- [Activity]: Transcribe the stretch of items from the line that contains "At what (x,y)" through the line that contains "Looking at the", leaving the pictures out of your answer.

- [The records]:
==========
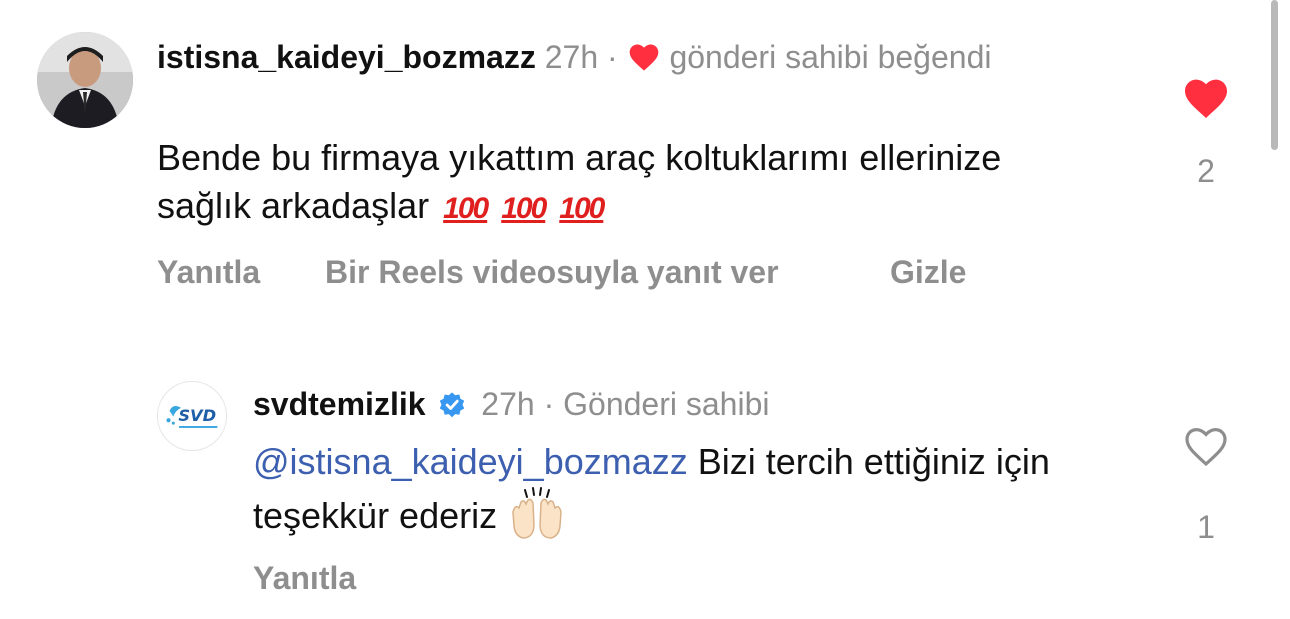 This screenshot has width=1290, height=619. Describe the element at coordinates (470, 462) in the screenshot. I see `mention-link: @istisna_kaideyi_bozmazz` at that location.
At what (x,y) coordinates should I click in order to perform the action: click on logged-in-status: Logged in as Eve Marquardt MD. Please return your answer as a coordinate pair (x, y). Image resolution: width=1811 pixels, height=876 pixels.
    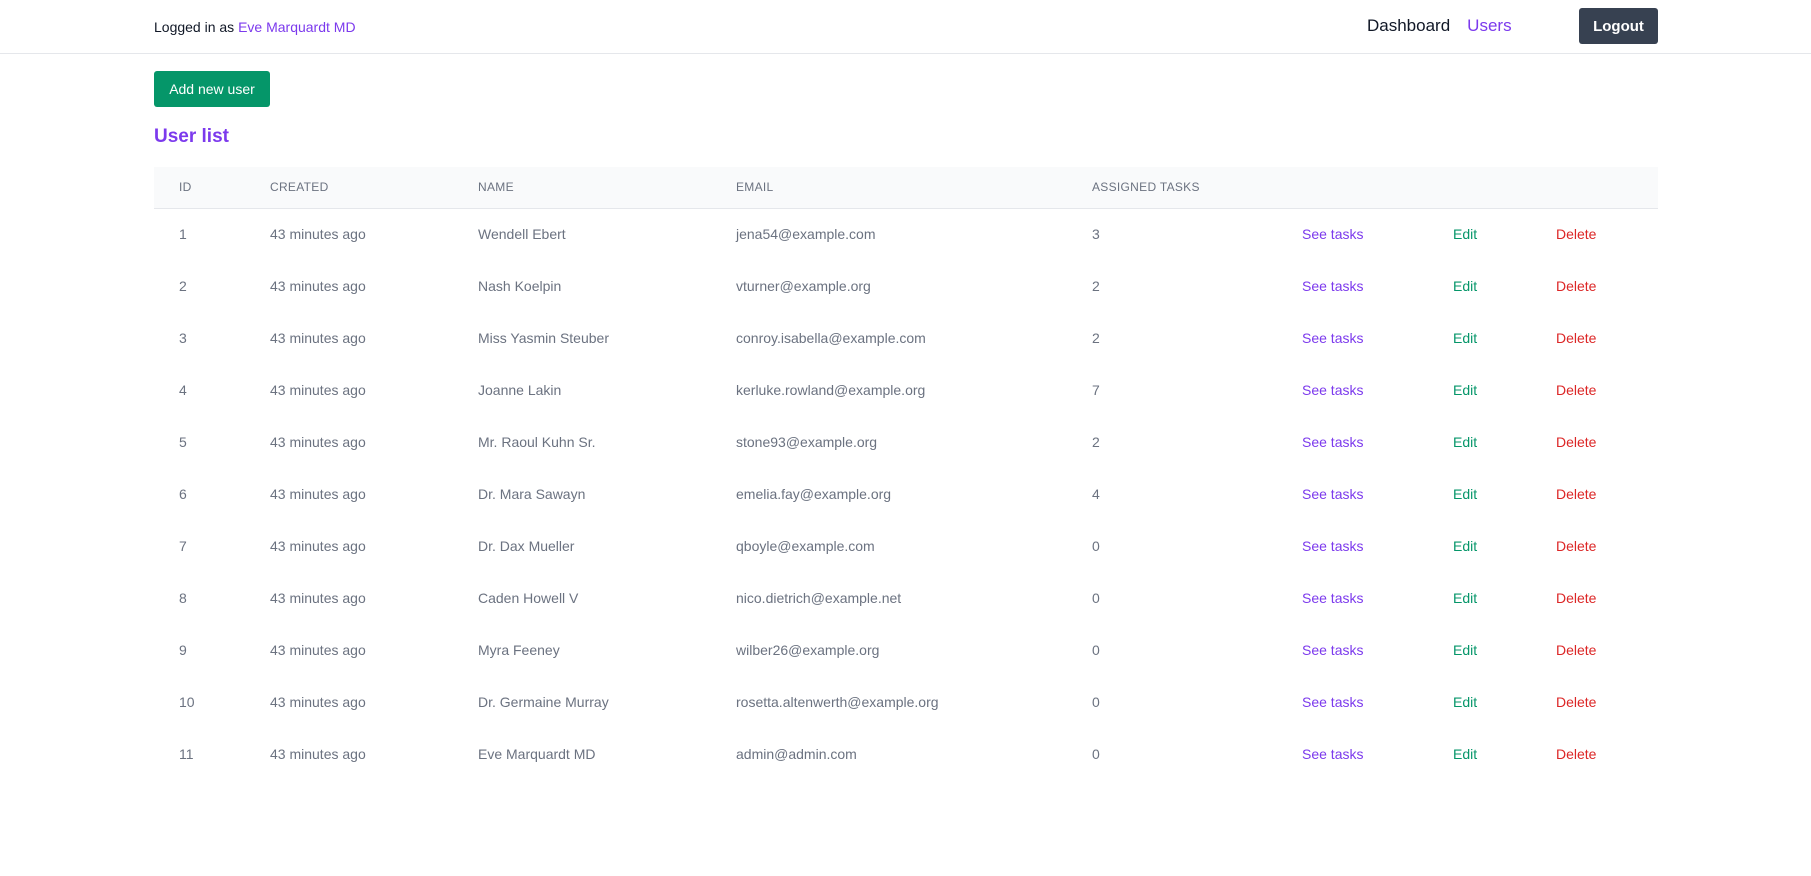
    Looking at the image, I should click on (255, 27).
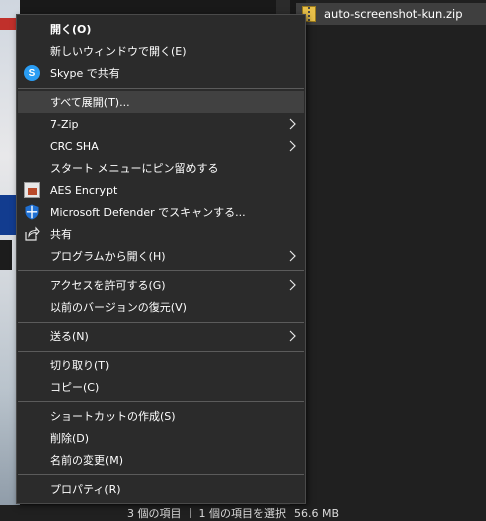  Describe the element at coordinates (161, 365) in the screenshot. I see `menu-item-cut: 切り取り(T)` at that location.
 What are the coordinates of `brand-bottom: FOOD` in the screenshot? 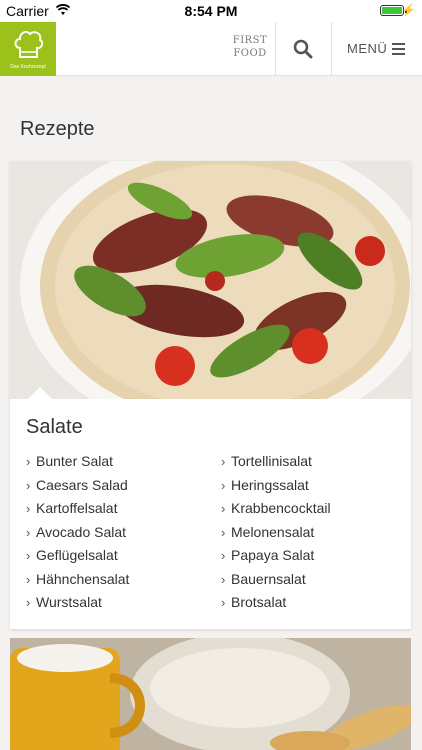 It's located at (250, 54).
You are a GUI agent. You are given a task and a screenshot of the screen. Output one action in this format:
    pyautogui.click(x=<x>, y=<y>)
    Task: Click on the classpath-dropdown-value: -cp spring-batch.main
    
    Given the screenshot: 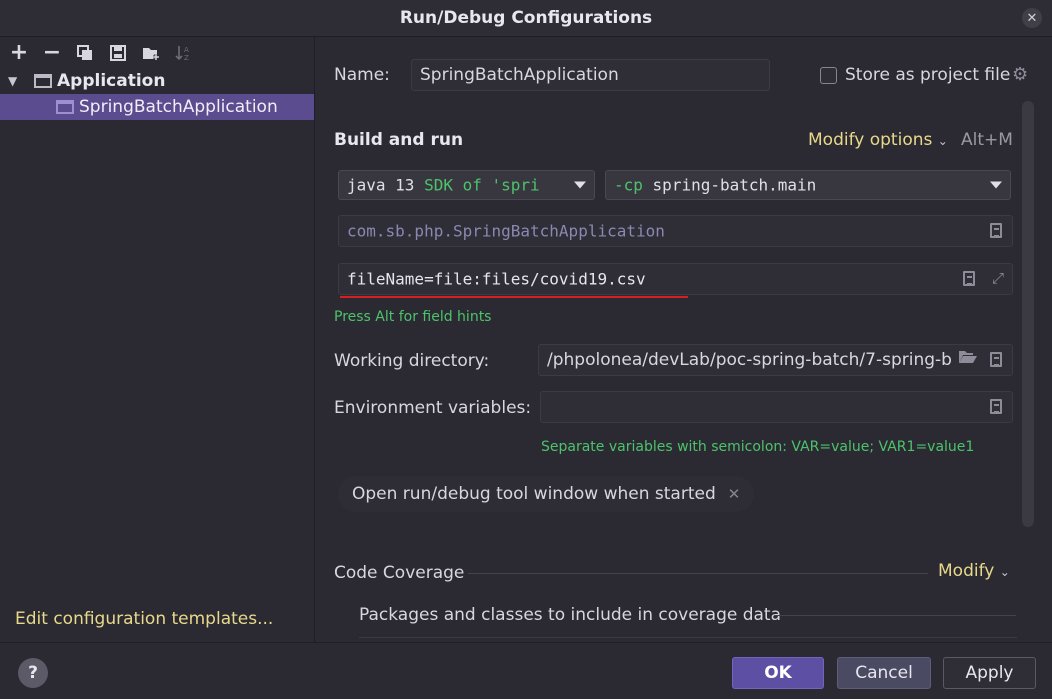 What is the action you would take?
    pyautogui.click(x=715, y=186)
    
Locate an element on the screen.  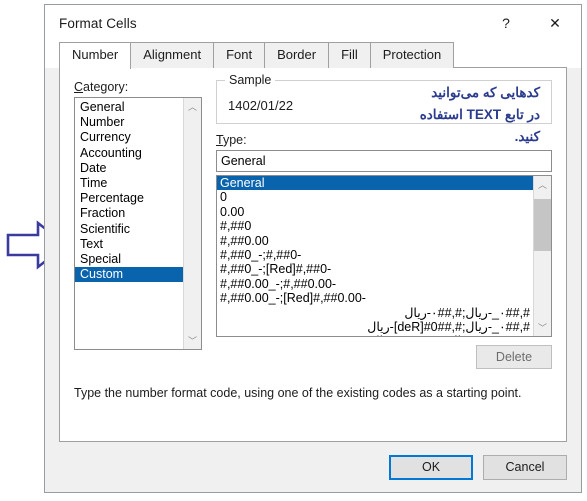
close-icon: ✕ is located at coordinates (555, 23).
==========
- [Output of the exercise]:
At what (x,y) coordinates should I click in order to perform the action: click on logged-in-status: Logged in as Eve Marquardt MD. Please return your answer as a coordinate pair (x, y). Image resolution: width=1811 pixels, height=876 pixels.
    Looking at the image, I should click on (255, 27).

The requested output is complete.